Modifying word context vector u in text encoder encoding w And u s They are not randomly initialized during the training process, but are represented by vectors of related source documents, obtained through single-layer full-link training learning. The abstract dynamic context generation process is formulated as follows:
u w =W w d+b w
u s =W s d+b s
d represents the source document coding vector which needs to be referred to for extracting the related information, u w And u s Context vectors representing word and sentence levels, respectively; w (W) w And b w Weight parameters and bias parameters of single-layer full-connection layers of word layers respectively, W s And b s Respectively sentence level is connected in a single layer weight parameters and bias parameters of the layers.
Since extracting relevant information of Crime facts (Fact) generally requires combining key information of Crime names (Crime) of criminals in practice to obtain more accurate information of Crime facts (Fact), context vector (Context vector) of dynamic text encoder (Dynamic Text Encoder) thereof requires expression vector d of Crime names (Crime) crime Carrying out single-layer full connection to obtain; in practice, the related information of the legal basis (Article) generally needs to be combined with the key information of the original criminal period variation (Judge) and the transformation Performance (Performance) to obtain the information of the more accurate legal basis (Article), so the Context vector (Context vector) of the dynamic text encoder (Dynamic Text Encoder) needs to be the expression vector d of the original criminal period variation (Judge) and the transformation Performance (Performance) judge 、d performance And (5) carrying out single-layer full connection.

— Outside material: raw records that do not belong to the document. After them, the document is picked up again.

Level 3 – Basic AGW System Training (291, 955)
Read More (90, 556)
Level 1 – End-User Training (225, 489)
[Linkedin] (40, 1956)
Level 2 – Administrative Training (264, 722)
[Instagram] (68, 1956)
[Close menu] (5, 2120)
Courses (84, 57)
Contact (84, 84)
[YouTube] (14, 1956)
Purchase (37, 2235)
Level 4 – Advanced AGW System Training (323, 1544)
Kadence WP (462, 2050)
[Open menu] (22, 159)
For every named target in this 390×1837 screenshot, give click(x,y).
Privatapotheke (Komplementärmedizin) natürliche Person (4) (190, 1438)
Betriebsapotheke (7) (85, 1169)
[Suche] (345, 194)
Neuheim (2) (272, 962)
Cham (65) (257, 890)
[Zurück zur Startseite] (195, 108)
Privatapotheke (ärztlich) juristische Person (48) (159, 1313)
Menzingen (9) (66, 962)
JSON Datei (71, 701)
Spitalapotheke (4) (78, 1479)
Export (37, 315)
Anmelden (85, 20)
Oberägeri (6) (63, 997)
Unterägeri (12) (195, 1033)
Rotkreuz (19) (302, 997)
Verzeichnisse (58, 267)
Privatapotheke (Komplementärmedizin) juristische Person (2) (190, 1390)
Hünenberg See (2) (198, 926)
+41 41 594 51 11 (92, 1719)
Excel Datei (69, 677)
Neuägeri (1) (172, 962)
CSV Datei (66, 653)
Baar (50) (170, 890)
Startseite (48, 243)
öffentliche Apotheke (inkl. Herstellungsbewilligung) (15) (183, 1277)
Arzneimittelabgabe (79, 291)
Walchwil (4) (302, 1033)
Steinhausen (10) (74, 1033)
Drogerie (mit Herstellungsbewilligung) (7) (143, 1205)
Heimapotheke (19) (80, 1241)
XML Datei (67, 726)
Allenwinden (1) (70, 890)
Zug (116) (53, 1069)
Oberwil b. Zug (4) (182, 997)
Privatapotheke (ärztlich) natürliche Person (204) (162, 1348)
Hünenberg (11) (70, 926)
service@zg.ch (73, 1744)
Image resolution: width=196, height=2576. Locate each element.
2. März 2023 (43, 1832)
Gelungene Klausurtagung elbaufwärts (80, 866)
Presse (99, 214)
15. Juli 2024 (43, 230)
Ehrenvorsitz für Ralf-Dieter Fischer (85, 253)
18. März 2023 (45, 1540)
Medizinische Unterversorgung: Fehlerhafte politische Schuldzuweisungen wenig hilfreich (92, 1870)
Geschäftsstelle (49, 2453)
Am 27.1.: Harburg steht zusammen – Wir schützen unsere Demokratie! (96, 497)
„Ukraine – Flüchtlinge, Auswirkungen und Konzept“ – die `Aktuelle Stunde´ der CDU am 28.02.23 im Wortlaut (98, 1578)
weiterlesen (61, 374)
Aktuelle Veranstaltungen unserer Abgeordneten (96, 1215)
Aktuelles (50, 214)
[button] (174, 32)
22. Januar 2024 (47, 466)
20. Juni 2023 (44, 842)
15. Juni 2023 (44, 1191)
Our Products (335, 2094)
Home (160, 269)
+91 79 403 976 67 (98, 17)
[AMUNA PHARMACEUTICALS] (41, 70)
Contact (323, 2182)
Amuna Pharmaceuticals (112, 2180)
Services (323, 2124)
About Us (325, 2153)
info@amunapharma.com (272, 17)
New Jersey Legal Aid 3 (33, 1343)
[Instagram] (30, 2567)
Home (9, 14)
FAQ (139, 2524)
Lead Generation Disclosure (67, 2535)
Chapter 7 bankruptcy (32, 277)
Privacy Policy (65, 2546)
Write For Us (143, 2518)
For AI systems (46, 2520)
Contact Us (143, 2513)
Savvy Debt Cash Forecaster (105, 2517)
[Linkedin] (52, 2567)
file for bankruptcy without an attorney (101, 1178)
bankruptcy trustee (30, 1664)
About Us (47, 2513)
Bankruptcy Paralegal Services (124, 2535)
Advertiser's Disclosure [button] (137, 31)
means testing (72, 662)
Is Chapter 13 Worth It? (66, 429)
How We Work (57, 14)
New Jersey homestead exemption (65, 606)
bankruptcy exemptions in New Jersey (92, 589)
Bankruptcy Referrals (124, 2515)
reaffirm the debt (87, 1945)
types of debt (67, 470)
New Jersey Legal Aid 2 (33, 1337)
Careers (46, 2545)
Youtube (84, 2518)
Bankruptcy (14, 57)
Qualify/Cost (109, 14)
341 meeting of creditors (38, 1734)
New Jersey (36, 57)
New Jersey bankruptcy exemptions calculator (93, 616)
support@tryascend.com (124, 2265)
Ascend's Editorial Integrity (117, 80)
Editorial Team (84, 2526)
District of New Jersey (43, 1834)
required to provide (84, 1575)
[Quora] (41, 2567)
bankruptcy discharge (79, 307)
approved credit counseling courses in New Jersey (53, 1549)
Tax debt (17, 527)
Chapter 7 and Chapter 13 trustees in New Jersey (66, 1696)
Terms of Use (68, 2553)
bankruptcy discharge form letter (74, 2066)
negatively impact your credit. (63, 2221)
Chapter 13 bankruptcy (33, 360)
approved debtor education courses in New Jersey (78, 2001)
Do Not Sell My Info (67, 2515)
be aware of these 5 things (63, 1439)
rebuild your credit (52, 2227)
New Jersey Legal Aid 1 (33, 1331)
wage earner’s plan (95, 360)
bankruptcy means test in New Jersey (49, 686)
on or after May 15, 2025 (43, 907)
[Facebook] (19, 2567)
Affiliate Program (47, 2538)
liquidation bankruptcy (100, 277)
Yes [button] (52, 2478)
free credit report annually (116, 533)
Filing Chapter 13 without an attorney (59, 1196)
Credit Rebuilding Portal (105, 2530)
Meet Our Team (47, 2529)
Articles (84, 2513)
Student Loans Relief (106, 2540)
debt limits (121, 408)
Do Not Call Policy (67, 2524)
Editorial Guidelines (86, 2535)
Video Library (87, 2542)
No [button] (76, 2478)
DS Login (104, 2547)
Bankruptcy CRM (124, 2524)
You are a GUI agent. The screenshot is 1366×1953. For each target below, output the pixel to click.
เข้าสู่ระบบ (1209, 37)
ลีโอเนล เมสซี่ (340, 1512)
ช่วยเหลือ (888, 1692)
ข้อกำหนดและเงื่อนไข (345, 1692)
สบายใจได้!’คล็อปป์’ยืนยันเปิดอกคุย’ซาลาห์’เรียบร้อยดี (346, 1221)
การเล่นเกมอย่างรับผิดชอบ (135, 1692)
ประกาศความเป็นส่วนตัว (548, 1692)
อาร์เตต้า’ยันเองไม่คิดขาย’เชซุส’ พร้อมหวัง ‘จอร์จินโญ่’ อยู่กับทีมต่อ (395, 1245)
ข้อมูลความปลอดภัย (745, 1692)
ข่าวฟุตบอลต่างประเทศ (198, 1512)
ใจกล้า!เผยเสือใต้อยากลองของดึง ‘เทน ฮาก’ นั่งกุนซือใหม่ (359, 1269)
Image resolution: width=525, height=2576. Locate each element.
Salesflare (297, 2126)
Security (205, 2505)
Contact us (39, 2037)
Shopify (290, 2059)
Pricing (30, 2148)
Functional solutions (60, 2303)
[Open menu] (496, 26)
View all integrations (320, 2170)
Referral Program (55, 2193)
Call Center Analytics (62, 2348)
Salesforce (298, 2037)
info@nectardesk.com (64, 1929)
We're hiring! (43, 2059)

Combining information of other documents the following vector is specifically formulated as follows:
wherein d is crime 、d judge And d performance The code vectors are respectively obtained through a static text encoder (Static Text Encoder) and used for modifying the expression of criminal names and criminal period variation of the original criminal period.And->A context vector at word level for crime facts and laws, respectively; />And->Crime facts and laws depend on sentence-level context vectors, respectively.
The context vectors of Crime facts (Fact) and legal bases (decision) in the dynamic text encoder (Dynamic Text Encoder) are not directly randomly initialized, but are obtained by combining key information of Crime names (Crime), original criminal period change (Judge) and modification Performance (Performance) to perform training learning. The model can correlate and extract the crime facts and relevant information according to laws of the case to generate a text code which is more relevant to the crime-reduction information——d fact 、d article
Determination of model criminal investigation phase distribution
Finally, these related text information codes are concatenated d., and the criminal investigation period distribution of the input cases is predicted by a SoftMax classifier.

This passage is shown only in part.